Excerpted passage:
Under the plan, countries could opt to charge a 0.01 percent tax on any money coming in from abroad for any transaction, Bolivia’s lead climate negotiator, Pablo Solon, said today in Bonn, where two weeks of United Nations climate talks started yesterday. The money would then be paid into a fund that can disburse aid to any country, Solon said.
The tax is needed to ensure aid pledges are met with new money, said Solon, noting an earlier promise by developed countries to pay $30 billion in climate change aid over the three years 2010 through 2012. "The famous $30 billion didn’t come to developing countries, not as new aid," Solon said. A new tax would mean "we will begin to see new fresh money," he said.
Financial transaction taxes are sometimes termed a Tobin tax after James Tobin, the Nobel Prize-winning U.S. economist who first suggested the idea in 1971.
Solon’s proposal picks up on one by a UN-appointed panel in November. The group, which included billionaire investor George Soros and Larry Summers, then-director of President Barack Obama’s National Economic Council, said an international financial transactions tax could generate $27 billion a year.
Solon said countries would be able to opt into the system, and that they couldn’t be forced to take part. At the same time, any money flowing from a non-participating country to one that has set up the tax would be subject to the charge. "In this way we would have a mechanism that has real funds to immediately act in situations like, for example, forest fires, natural disasters," he said.

[Records from a data collection]
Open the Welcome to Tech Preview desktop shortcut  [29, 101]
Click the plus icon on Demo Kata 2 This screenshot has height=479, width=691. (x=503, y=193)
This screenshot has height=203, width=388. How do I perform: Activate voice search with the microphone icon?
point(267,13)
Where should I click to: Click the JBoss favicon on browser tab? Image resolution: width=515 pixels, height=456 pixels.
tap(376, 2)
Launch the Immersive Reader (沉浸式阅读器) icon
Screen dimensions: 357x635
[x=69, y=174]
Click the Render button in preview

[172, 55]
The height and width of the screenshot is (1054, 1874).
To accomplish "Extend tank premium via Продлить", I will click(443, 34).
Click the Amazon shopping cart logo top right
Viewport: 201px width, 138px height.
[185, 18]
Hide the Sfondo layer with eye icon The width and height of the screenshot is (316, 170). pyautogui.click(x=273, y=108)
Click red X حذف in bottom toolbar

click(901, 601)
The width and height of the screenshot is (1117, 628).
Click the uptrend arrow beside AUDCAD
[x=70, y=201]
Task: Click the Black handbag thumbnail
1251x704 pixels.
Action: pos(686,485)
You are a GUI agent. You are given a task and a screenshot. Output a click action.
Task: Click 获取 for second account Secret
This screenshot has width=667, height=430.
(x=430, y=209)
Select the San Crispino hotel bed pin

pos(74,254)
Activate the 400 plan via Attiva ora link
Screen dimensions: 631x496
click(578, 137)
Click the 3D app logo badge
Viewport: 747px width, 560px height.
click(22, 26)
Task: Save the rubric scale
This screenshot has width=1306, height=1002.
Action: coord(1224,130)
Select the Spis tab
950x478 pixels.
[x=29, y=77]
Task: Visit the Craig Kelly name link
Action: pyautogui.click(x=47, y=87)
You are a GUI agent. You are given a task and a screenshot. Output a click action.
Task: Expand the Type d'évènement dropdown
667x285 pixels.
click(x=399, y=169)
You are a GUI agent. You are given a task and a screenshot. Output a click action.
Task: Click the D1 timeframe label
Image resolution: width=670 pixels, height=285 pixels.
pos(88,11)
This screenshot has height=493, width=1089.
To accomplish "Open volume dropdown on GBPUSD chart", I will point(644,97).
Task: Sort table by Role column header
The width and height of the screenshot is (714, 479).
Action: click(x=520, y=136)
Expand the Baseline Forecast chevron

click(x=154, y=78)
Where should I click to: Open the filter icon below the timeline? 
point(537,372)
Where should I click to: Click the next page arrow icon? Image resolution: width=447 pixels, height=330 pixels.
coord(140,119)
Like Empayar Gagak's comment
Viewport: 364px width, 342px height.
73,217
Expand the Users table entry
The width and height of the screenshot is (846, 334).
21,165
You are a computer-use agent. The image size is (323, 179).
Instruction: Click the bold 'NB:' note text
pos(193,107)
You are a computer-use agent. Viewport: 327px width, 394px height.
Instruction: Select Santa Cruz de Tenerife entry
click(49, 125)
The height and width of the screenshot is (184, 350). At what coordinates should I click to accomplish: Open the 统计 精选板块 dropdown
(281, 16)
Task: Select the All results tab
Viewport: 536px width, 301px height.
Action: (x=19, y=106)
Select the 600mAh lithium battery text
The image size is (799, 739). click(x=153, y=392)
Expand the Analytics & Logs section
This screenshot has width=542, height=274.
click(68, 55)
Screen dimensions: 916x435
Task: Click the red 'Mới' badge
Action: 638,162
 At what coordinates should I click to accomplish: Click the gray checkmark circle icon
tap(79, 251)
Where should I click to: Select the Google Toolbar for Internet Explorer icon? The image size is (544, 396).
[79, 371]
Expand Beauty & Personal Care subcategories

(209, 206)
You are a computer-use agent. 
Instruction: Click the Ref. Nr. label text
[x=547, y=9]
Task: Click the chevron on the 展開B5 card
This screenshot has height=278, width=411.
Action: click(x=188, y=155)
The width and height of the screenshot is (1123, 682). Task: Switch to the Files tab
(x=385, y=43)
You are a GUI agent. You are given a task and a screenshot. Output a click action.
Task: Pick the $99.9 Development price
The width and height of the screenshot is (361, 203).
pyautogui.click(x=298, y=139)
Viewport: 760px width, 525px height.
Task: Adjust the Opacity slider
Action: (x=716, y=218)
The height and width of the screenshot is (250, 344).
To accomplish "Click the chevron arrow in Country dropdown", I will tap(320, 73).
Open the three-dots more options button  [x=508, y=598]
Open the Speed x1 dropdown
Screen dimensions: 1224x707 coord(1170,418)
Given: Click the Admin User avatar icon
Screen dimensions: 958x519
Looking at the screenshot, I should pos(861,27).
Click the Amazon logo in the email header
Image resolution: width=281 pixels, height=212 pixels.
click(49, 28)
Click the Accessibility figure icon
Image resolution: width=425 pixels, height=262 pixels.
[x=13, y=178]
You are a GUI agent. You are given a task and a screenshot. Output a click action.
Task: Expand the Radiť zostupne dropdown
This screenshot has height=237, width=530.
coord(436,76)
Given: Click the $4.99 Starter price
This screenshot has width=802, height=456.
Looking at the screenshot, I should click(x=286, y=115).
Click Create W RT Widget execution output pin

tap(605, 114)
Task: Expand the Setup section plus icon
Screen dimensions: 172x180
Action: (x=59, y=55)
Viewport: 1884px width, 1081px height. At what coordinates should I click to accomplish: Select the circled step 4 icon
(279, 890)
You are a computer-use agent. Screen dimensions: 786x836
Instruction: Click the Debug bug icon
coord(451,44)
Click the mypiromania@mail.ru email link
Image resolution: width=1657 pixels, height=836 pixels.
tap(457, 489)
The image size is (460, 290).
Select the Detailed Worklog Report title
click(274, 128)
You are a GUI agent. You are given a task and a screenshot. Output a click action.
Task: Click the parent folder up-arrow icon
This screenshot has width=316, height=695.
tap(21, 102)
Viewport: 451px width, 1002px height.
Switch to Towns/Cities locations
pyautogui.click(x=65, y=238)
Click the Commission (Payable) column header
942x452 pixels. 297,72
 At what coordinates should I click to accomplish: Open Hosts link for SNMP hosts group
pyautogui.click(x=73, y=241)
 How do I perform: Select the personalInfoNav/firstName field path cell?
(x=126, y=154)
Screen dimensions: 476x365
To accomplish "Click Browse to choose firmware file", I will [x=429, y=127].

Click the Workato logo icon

Exercise directions:
List every person named in the passage above about Bolivia's proposed transaction tax.

Response to the task:
Pablo Solon, James Tobin, George Soros, Larry Summers, Barack Obama